====== Data excerpts

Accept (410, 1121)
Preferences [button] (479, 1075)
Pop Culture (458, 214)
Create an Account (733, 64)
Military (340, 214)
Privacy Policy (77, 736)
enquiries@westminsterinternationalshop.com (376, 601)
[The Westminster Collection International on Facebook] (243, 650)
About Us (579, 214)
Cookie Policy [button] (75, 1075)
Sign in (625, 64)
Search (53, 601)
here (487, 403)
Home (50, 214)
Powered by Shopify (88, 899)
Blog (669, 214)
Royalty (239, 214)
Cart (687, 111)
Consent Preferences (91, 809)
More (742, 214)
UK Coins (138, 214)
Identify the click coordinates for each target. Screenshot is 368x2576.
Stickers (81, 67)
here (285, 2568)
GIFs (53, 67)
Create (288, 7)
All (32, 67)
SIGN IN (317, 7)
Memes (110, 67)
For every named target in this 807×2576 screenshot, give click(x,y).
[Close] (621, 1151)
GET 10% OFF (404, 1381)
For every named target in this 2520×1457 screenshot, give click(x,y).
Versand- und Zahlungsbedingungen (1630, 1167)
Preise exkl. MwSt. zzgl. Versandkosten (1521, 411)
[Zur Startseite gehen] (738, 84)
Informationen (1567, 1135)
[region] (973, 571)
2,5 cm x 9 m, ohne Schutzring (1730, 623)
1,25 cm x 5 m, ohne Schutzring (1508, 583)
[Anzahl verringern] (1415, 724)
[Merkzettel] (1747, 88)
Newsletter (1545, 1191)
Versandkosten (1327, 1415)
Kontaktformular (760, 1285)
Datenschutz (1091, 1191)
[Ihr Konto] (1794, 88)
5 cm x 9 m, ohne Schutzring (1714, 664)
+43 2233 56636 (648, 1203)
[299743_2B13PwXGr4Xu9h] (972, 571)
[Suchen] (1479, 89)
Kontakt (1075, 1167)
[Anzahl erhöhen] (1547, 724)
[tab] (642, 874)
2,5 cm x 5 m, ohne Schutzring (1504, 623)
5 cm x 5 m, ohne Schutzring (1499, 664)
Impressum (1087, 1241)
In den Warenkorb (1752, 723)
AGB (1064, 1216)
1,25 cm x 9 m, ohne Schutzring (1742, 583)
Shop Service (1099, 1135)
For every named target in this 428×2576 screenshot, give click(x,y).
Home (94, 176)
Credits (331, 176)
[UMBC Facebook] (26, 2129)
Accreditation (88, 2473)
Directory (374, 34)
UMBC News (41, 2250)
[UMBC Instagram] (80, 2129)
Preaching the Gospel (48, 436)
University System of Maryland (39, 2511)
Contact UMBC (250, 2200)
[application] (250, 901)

============

→ **Instructions to follow**: Repeat all of the data exactly. Include every line.

→ **Output for this exercise**:
Accept (410, 1121)
Preferences [button] (479, 1075)
Pop Culture (458, 214)
Create an Account (733, 64)
Military (340, 214)
Privacy Policy (77, 736)
enquiries@westminsterinternationalshop.com (376, 601)
[The Westminster Collection International on Facebook] (243, 650)
About Us (579, 214)
Cookie Policy [button] (75, 1075)
Sign in (625, 64)
Search (53, 601)
here (487, 403)
Home (50, 214)
Powered by Shopify (88, 899)
Blog (669, 214)
Royalty (239, 214)
Cart (687, 111)
Consent Preferences (91, 809)
More (742, 214)
UK Coins (138, 214)
Identify the click coordinates for each target. Screenshot is 368x2576.
Stickers (81, 67)
here (285, 2568)
GIFs (53, 67)
Create (288, 7)
All (32, 67)
SIGN IN (317, 7)
Memes (110, 67)
For every named target in this 807×2576 screenshot, give click(x,y).
[Close] (621, 1151)
GET 10% OFF (404, 1381)
For every named target in this 2520×1457 screenshot, give click(x,y).
Versand- und Zahlungsbedingungen (1630, 1167)
Preise exkl. MwSt. zzgl. Versandkosten (1521, 411)
[Zur Startseite gehen] (738, 84)
Informationen (1567, 1135)
[region] (973, 571)
2,5 cm x 9 m, ohne Schutzring (1730, 623)
1,25 cm x 5 m, ohne Schutzring (1508, 583)
[Anzahl verringern] (1415, 724)
[Merkzettel] (1747, 88)
Newsletter (1545, 1191)
Versandkosten (1327, 1415)
Kontaktformular (760, 1285)
Datenschutz (1091, 1191)
[Ihr Konto] (1794, 88)
5 cm x 9 m, ohne Schutzring (1714, 664)
+43 2233 56636 (648, 1203)
[299743_2B13PwXGr4Xu9h] (972, 571)
[Suchen] (1479, 89)
Kontakt (1075, 1167)
[Anzahl erhöhen] (1547, 724)
[tab] (642, 874)
2,5 cm x 5 m, ohne Schutzring (1504, 623)
5 cm x 5 m, ohne Schutzring (1499, 664)
Impressum (1087, 1241)
In den Warenkorb (1752, 723)
AGB (1064, 1216)
1,25 cm x 9 m, ohne Schutzring (1742, 583)
Shop Service (1099, 1135)
For every named target in this 428×2576 screenshot, give click(x,y).
Home (94, 176)
Credits (331, 176)
[UMBC Facebook] (26, 2129)
Accreditation (88, 2473)
Directory (374, 34)
UMBC News (41, 2250)
[UMBC Instagram] (80, 2129)
Preaching the Gospel (48, 436)
University System of Maryland (39, 2511)
Contact UMBC (250, 2200)
[application] (250, 901)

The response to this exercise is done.